В конечном счете то же самое и с отдельной фигурой. Терборх пишет девушку, которая что-то читает за столом; свет падает на нее сзади, скользит по вискам, и отделившийся локон бросает тень на гладкую поверхность стола. Все кажется очень естественным, но в классическом стиле совсем не было места для такой естественности. Достаточно вспомнить родственные в отношении содержания картины мастера женских поясных фигур, где свет и моделировка совершенно совпадают друг с другом. Конечно, возможны и вольности, но они всегда ощущались как исключения. Теперь же иррациональное освещение является нормальным, и если оно иногда соответствует форме предметов, то это простая случайность. В импрессионизме же движение света достигает такой мощи, что при распределении светотени художник спокойно может отказаться от «живописно» затемняющих мотивов.
Очень яркий свет разрушает форму, очень слабый растворяет ее – обе эти проблемы лежали вне кругозора искусства классической эпохи. Правда, и ренессанс изображал ночь. Фигуры в таком случае писались темными, но они сохраняли четкость; теперь, напротив, фигуры сливаются с темным пространством, и все очертания становятся смутными. Вкус развился настолько, что и эту условную ясность он находил прекрасною.
Историю красочной стороны картины также можно подчинить понятиям условной и безусловной ясности.
Леонардо хорошо знал теоретически явления цветовых отражений и дополнительных цветов теней, все же с его точки зрения было недопустимо переносить эти явления на картину. Очень характерный штрих: Леонардо явно опасался, как бы от этого не пострадали ясность и самодержавие предметов. В таком же смысле говорит он и об «истинной» тени предметов, которая может быть получена только через смешение краски предмета с черной краской
[14]. История живописи не есть история роста теоретических познаний цветовых явлений, и наблюдения над цветами используются художниками совсем не с натуралистической точки зрения. Что правилам Леонардо принадлежит лишь ограниченное значение, доказывает пример Тициана. Однако Тициан не только гораздо моложе Леонардо, но своим долгим развитием он образует также переход к другому стилю, где краска является не простым придатком к телам, но великой стихией, делающей предметы видимыми, единым подвижным, ежесекундно меняющимся, связующим началом. Отсылаем читателя к рассуждениям о понятии живописного движения в первой главе. Здесь же заметим только, что и приглушение краски имеет для барокко прелесть.

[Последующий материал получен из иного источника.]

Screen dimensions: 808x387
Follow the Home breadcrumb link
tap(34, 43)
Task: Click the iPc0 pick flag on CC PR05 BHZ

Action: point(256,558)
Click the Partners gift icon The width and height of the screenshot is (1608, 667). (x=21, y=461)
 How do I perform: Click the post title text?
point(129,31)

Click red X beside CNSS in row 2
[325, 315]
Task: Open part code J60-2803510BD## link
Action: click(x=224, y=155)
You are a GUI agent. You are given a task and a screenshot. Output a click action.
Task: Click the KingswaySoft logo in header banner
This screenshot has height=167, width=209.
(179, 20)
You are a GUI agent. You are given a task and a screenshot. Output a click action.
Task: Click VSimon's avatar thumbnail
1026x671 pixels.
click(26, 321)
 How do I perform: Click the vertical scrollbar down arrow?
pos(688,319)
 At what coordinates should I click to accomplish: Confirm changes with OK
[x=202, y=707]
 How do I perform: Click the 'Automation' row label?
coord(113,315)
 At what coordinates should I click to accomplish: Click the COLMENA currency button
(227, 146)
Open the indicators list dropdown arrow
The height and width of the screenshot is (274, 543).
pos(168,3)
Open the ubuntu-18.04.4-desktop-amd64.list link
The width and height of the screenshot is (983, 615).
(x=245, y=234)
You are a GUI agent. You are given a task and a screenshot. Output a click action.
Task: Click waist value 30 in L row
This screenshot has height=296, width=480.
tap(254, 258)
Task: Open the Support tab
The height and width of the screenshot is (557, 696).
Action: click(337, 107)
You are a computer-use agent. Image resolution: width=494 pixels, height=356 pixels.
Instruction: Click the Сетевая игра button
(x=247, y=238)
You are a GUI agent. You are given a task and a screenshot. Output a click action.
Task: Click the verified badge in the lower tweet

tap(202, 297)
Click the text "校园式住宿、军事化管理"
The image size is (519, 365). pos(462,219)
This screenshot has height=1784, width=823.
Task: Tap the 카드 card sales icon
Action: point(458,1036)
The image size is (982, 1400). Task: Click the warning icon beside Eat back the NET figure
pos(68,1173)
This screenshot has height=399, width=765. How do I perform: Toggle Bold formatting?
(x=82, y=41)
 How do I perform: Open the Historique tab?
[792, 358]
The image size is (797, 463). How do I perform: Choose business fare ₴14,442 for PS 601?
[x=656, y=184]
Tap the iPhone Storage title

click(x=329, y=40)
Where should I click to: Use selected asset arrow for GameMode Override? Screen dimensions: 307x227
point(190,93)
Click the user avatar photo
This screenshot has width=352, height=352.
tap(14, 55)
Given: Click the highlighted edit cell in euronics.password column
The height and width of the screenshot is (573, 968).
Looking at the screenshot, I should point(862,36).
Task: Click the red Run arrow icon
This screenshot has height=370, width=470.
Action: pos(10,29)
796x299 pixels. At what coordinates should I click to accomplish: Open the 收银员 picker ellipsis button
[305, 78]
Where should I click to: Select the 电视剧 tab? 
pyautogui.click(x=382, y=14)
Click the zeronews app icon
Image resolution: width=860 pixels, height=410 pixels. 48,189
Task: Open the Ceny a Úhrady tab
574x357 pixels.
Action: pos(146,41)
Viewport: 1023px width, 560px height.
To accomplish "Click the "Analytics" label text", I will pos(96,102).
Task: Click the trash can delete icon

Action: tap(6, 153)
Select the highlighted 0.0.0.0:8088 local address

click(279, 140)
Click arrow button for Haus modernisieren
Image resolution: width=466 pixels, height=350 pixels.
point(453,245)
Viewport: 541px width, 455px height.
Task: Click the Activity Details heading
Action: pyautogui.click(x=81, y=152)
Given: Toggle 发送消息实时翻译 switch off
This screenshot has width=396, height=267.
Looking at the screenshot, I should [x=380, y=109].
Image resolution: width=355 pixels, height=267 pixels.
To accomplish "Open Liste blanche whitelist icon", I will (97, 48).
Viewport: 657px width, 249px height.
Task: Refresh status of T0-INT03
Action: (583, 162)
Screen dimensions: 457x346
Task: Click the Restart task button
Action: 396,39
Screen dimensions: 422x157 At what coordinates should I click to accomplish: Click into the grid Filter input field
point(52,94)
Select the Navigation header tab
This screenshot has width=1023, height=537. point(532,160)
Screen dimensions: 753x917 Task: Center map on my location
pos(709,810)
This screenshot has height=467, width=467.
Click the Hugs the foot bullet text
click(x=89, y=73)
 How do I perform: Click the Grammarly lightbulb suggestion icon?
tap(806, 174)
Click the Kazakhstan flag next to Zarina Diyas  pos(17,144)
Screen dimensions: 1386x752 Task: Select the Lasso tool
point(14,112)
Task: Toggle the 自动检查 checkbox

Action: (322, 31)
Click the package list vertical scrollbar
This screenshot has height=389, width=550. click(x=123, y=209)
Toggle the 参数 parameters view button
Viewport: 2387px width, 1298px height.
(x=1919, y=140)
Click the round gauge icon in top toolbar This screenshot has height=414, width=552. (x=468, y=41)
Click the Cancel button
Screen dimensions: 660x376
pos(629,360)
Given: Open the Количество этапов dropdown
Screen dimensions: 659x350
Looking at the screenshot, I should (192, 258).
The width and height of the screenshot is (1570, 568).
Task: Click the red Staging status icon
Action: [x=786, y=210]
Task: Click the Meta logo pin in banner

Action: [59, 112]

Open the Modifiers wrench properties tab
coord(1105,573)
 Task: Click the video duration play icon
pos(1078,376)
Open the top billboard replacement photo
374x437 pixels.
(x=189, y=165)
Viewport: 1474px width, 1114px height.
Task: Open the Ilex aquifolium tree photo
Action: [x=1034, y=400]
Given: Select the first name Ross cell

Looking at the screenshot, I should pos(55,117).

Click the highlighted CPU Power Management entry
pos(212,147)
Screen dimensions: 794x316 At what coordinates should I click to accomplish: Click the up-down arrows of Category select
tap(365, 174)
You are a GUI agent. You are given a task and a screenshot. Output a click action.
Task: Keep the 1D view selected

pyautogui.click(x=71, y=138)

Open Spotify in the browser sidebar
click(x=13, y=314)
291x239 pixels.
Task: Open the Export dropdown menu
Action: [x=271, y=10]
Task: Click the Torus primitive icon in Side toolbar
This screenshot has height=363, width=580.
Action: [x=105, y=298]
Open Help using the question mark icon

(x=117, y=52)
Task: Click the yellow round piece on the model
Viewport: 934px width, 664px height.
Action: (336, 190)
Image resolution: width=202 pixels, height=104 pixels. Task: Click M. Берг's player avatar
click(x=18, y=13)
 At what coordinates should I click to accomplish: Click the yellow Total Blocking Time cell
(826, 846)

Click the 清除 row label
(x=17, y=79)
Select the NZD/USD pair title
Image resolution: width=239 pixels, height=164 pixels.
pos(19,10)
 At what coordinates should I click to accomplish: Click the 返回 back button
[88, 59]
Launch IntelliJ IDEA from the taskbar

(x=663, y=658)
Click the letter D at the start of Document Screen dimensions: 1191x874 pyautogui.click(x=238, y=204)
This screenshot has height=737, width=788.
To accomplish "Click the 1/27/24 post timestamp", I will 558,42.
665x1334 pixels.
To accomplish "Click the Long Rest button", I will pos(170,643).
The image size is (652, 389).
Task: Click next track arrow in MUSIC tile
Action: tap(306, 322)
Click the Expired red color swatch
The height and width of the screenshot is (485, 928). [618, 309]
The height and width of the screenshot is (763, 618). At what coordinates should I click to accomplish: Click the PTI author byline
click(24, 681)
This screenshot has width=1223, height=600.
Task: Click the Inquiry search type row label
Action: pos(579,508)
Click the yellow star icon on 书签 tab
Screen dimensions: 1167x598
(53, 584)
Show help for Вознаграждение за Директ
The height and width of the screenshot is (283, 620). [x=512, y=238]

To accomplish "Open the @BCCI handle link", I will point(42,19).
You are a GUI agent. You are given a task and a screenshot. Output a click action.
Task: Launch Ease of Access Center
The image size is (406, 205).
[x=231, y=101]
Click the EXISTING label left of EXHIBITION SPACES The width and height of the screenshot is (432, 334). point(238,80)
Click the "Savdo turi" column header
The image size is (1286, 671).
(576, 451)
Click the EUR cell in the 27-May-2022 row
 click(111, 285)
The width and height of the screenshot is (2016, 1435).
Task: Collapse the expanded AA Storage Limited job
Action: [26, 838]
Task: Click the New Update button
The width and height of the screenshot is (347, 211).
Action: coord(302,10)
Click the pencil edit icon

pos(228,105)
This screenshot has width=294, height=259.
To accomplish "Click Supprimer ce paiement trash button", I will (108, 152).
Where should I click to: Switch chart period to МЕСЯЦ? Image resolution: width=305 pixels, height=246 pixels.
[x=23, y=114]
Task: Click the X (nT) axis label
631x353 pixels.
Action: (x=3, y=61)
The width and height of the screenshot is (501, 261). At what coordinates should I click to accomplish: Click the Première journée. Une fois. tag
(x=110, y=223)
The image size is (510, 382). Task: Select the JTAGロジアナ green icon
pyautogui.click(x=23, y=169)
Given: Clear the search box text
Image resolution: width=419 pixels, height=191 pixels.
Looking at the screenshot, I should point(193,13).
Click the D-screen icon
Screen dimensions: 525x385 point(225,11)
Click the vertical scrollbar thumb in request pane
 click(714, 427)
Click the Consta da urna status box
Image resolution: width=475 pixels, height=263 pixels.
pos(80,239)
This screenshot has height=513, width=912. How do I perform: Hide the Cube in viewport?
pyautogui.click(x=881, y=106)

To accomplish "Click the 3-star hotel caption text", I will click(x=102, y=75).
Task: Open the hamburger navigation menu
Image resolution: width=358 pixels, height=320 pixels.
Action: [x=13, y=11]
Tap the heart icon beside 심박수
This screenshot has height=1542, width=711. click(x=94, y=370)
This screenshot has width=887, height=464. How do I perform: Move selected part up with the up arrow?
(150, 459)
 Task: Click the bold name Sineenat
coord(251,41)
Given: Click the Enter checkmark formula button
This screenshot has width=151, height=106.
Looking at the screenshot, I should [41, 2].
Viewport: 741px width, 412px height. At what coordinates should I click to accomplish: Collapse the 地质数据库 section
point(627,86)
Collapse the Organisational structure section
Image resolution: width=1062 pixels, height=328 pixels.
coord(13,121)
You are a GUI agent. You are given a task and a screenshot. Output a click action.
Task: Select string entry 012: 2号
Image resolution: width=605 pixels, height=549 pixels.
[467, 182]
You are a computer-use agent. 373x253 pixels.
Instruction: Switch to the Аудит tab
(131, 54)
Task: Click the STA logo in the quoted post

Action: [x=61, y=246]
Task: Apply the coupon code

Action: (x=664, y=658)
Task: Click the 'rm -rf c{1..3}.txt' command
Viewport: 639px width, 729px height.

Равномерную красочную ясность барокко заменяет частичной неясностью краски. Краска не дана готовой: она находится в процессе возникновения. Подобно подчеркиванию нескольких пятен в рисунке, о котором мы говорили в предыдущей главе, – прием, преследующий и предполагающий частичную неотчетливость формы, – схема сосредоточения краски в немногих местах тоже опирается на признание приглушения красок как живописного фактора.